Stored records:

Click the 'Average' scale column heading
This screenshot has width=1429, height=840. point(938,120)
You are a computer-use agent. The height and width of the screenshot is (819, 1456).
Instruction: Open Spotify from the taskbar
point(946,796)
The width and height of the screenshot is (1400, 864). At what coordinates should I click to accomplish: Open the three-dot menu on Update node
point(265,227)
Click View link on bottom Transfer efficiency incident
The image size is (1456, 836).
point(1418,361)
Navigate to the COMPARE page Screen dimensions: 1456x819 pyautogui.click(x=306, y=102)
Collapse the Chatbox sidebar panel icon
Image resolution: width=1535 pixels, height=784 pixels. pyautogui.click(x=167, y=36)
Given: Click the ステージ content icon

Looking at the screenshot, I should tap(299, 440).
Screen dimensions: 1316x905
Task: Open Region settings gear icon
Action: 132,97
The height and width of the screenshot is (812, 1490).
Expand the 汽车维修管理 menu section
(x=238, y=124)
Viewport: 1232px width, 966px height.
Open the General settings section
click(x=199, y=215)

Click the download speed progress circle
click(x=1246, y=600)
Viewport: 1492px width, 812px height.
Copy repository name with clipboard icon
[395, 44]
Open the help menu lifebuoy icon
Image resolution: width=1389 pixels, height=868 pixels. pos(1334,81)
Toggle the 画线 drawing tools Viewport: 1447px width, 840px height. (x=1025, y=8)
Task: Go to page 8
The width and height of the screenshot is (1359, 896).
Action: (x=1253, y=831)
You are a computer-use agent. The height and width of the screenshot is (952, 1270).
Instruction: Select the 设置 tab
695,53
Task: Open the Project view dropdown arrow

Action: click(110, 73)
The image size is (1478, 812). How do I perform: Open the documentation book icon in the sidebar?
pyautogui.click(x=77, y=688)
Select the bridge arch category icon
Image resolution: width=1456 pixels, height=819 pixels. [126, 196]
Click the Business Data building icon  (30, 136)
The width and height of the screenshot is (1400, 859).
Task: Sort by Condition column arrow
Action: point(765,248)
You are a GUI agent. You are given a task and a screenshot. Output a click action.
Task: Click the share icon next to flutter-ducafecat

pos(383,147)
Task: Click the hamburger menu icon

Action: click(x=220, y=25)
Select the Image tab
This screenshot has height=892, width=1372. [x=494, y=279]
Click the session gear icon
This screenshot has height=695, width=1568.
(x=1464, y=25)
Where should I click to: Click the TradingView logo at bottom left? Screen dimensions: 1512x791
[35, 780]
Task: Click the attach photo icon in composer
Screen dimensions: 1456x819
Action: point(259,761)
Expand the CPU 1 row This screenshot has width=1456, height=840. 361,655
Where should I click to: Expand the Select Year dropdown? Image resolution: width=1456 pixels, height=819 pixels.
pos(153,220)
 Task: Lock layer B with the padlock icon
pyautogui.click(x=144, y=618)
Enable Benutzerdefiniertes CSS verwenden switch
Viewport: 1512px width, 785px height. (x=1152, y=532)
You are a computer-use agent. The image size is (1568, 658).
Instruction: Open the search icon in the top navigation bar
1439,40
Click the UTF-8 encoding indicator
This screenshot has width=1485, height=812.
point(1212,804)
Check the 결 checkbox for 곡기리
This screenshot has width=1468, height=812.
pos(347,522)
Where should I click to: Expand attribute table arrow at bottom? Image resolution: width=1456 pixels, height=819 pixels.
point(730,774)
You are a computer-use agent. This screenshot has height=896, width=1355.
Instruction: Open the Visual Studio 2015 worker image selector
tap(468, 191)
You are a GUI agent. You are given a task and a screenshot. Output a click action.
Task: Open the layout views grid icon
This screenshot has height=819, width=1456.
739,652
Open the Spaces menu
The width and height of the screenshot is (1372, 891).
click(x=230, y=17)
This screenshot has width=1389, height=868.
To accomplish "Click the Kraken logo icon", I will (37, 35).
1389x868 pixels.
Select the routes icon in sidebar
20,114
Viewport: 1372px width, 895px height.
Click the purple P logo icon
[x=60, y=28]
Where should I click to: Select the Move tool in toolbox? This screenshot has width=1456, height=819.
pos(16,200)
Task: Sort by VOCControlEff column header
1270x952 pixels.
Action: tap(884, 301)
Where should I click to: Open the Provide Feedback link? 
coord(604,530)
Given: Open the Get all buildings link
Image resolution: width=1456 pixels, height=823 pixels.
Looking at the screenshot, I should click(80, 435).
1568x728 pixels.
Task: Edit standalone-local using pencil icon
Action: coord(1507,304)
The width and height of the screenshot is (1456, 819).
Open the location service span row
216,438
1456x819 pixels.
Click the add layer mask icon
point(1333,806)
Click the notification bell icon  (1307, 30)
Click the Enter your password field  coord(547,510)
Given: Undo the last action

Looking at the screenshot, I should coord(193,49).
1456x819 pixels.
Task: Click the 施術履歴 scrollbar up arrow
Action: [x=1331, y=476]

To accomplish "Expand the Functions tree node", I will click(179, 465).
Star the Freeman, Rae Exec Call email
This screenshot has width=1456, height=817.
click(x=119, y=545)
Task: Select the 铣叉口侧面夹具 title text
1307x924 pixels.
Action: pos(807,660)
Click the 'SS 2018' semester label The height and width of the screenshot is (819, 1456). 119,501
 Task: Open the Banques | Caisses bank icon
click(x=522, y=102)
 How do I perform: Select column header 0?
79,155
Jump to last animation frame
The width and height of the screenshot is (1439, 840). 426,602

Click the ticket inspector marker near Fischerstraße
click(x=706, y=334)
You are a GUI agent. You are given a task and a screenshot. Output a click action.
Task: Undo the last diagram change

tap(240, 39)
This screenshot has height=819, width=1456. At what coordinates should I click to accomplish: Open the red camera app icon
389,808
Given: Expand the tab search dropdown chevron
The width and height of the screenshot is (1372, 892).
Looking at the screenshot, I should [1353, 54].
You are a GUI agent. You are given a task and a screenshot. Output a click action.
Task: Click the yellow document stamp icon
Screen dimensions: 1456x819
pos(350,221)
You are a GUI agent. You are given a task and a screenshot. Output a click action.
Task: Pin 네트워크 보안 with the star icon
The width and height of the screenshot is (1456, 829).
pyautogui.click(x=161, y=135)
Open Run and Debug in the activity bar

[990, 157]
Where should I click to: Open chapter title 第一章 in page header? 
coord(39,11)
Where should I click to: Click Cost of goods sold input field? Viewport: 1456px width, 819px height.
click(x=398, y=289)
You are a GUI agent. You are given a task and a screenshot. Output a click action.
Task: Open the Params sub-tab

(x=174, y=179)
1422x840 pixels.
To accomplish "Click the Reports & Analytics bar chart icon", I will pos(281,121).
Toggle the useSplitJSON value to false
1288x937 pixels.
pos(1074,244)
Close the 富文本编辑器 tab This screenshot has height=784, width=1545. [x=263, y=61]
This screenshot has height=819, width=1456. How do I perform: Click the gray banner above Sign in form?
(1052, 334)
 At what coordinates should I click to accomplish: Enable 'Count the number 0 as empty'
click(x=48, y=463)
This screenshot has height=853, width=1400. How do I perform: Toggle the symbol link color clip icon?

● **WHAT TO DO**
Whenever a line holds "Toggle", it counts; state the total for the records and add nothing.

● **TASK RESULT**
3